Friday, August 20, 2010

Leaving Tahoe for Yosemite

The drive down from South Lake Tahoe was a fairly interesting one, with the windy roads of the Californian highlands providing a real change from the Nevada highways we'd been used to seeing. We took Ebbett's Pass through the Sierra Nevada Mountains, a drive which involves some very tight roads climbing to around 9000 feet, at which point not only was the Cadillac running a little short on breath, we were too.

Kinney Lakes, at 8400 feet, alongside Ebbett's Pass

We stopped at around 8400 feet at a little lake, which appears to be called Kinney Lakes and I walked down to the shore to take a few photos. The walk back to the car was maybe 150 metres with a climb of around 10 to 15 metres, but by the time I got back to the car, I was feeling like I'd run a marathon. It definitely made me feel out of shape, considering that we passed several cyclists who showed no sign of needing to stop for a breather on the long climb. We then jumped back in the car and kept on driving, stopping at the town of Arnold, at a much more oxygen rich 4000 feet. We've actually spent quite a lot of the last 2 weeks around 4000 feet and above, which is a bit of a shock to the system for 3 Aussies brought up less than 100 feet above sea level.

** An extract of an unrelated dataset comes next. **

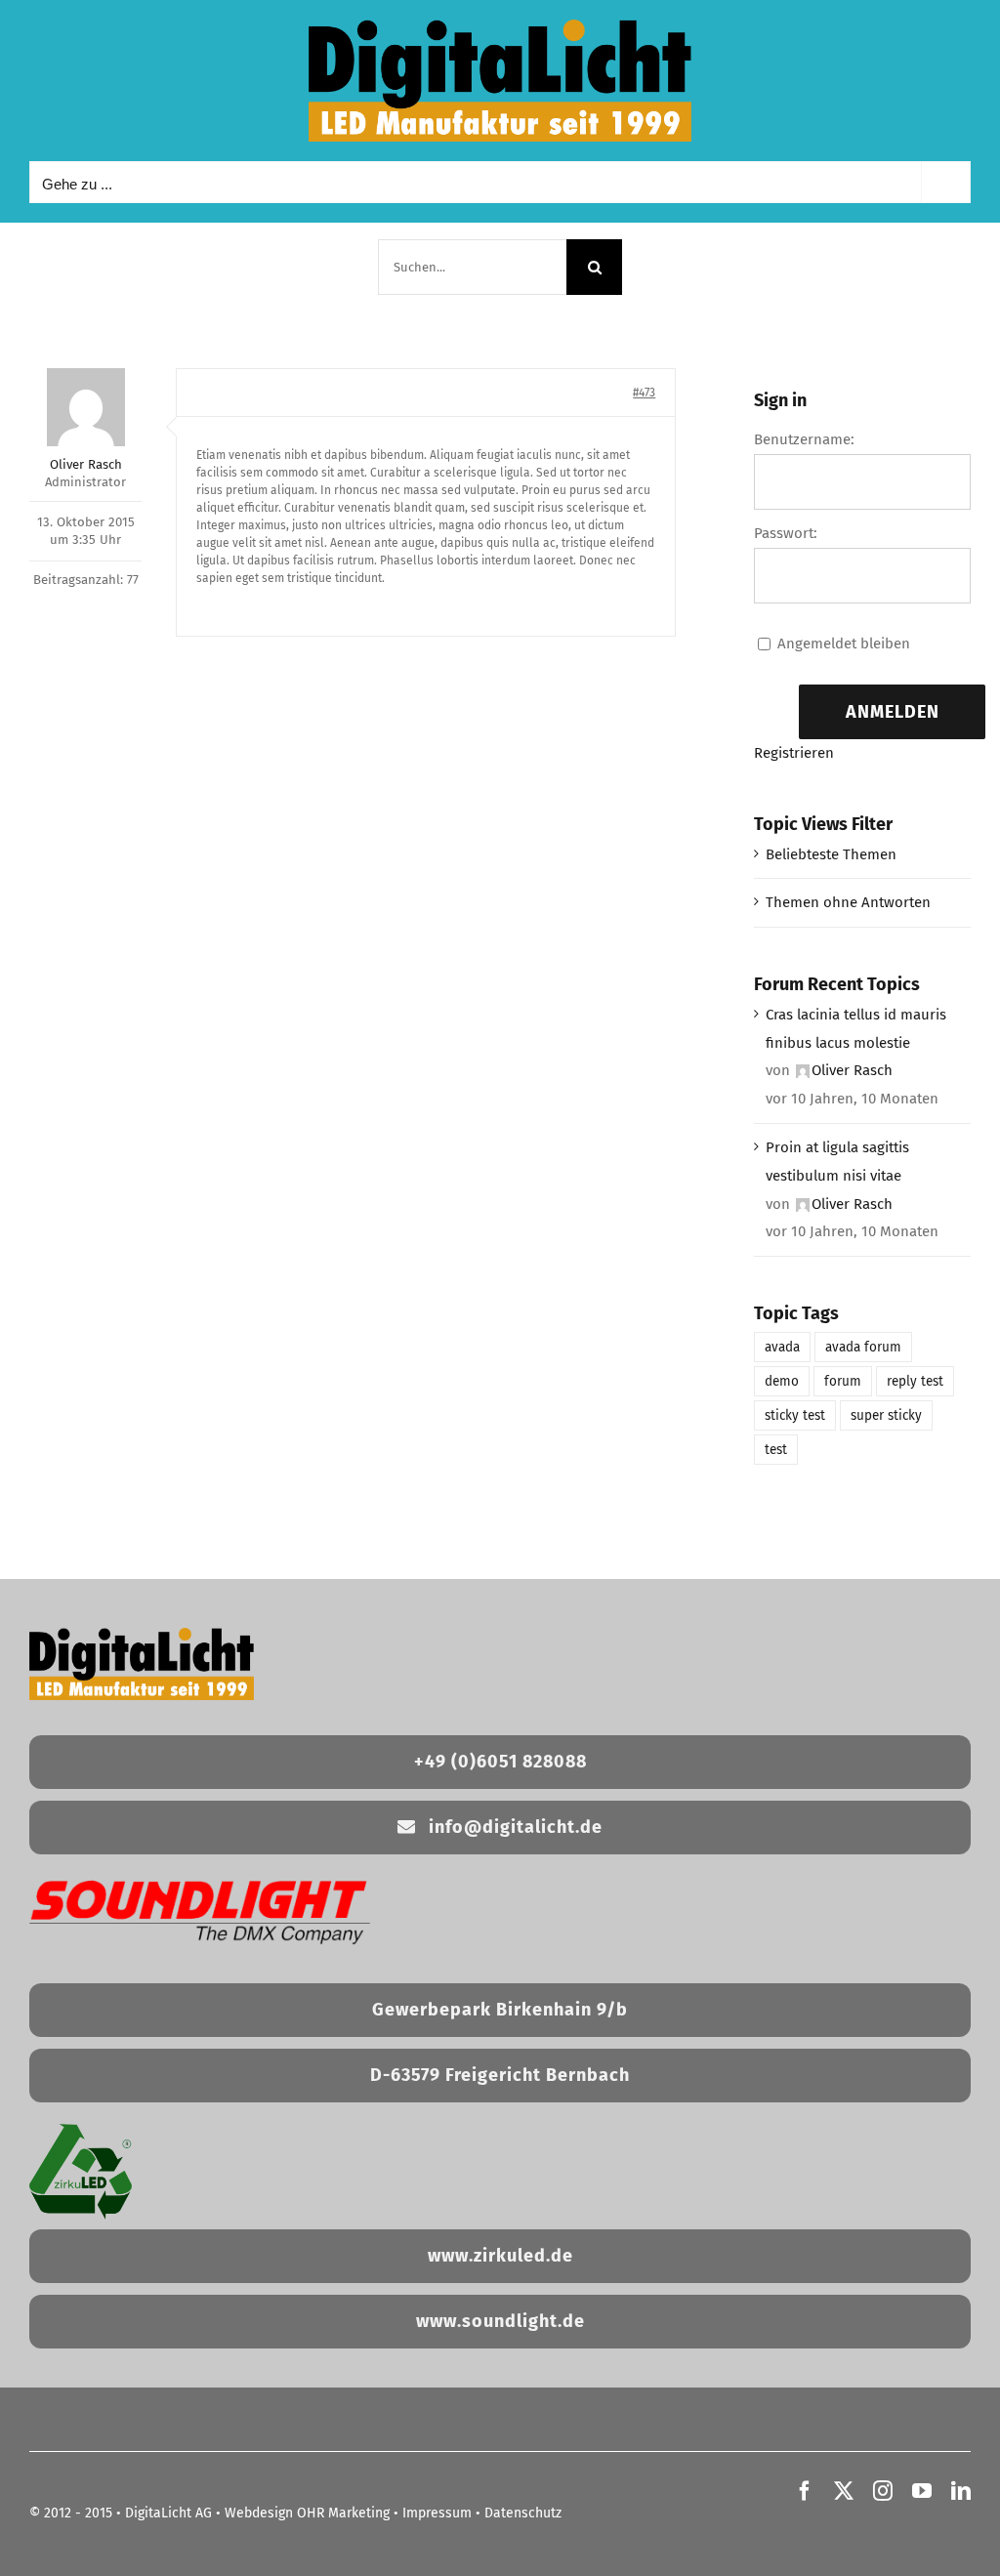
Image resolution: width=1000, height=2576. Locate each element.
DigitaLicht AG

Giant Burger in Arnold, California

While in Arnold, we took the opportunity to refuel the Cadillac, check the oil and water and to grab a bit at local burger joint Giant Burger. Giant Burger's signature burgers are only a quarter of a pound, but are definately Giant in taste. They are a more simple and effective formula than some burger joints we've visited, and it's been rewarded in the awards plastered on their walls. They also have some of the best onion rings I've tasted for a long time and topped it all off with an awesome butterscotch milkshake.

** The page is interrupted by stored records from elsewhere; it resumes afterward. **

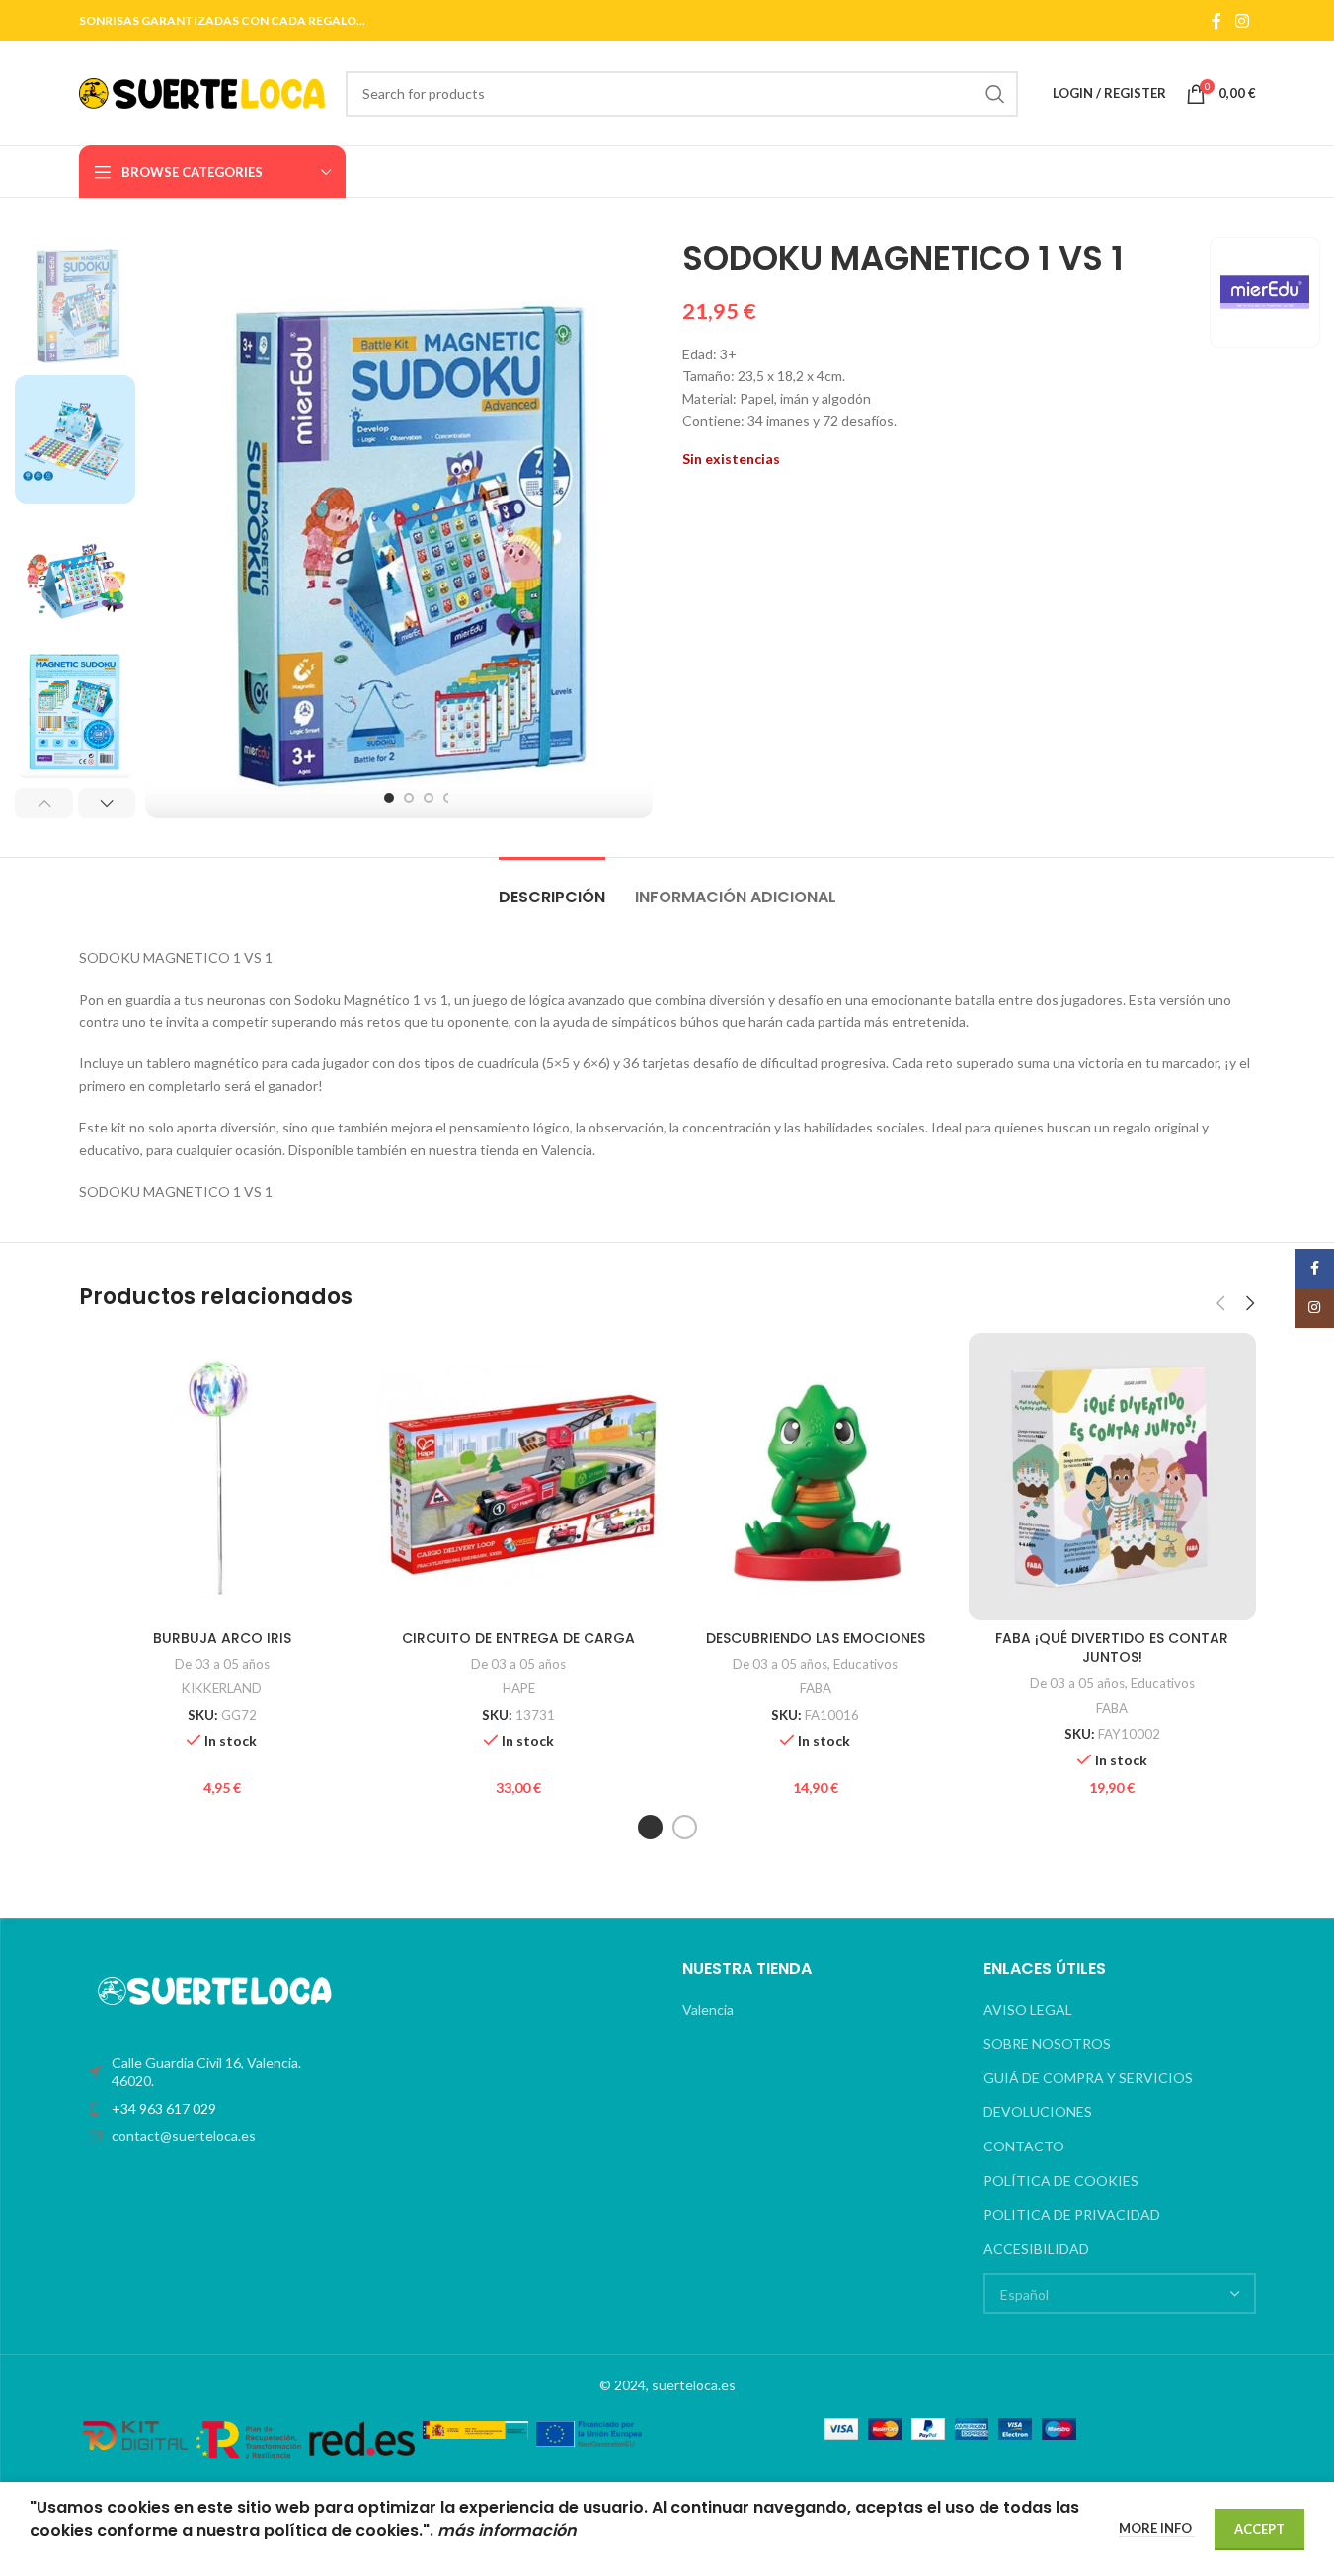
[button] (44, 803)
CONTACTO (1023, 2146)
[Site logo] (202, 91)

Pushing on from Arnold, we kept going to Yosemite, with only a small hiccup as the GPS confused us by taking us on some of the most out of the way roads into the Yosemite National Park, which we eventually worked out was due to the Garmin's 'avoid tolls' setting plotting a route that avoided the main entry gate to the park. Once we worked out what was happening, we switched that little feature off and got back on the main roads, which may or may not have been a good thing, considering the amount of roadworks going on in the park at the moment, but at least we payed our way.

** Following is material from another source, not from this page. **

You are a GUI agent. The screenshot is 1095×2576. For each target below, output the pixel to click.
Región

Upper Yosemite FallsWe stopped for a couple of photos inside the park, where we had a pretty good view of the Upper Yosemite Falls, and part of the valley floor, not that I've yet worked out what most of the things I took photos of were. On a sadder note, my Canon 1D Mk III sustained it's first damage (and I'm about 99% sure this is the first time I've damaged any of my Canon's) when the tripod I had mounted it to toppled over. This was also the first time I'd mounted the 1D to my tripod with a long lens attached, and I immediately retired the tripod in question from use with the 1D. On a positive note, the camera works fine, there's just a couple of scratches in the finish of the body and a tear in the rubber of the eyecup.

We then jumped back into the traffic crawling through the roadworks on the road to the Wawona and Fish Camp areas, and eventually made it to our overnight accomodation at the Wawona Hotel with about half an hour to spare before the restaurant closed for the night. The Wawona is one of the oldest hotels in the park, with most of it's rooms having only shared bathroom facilities. None of the rooms have televisions, phones or wifi access and the majority of the Hotel has been maintained in a mid-19th century style.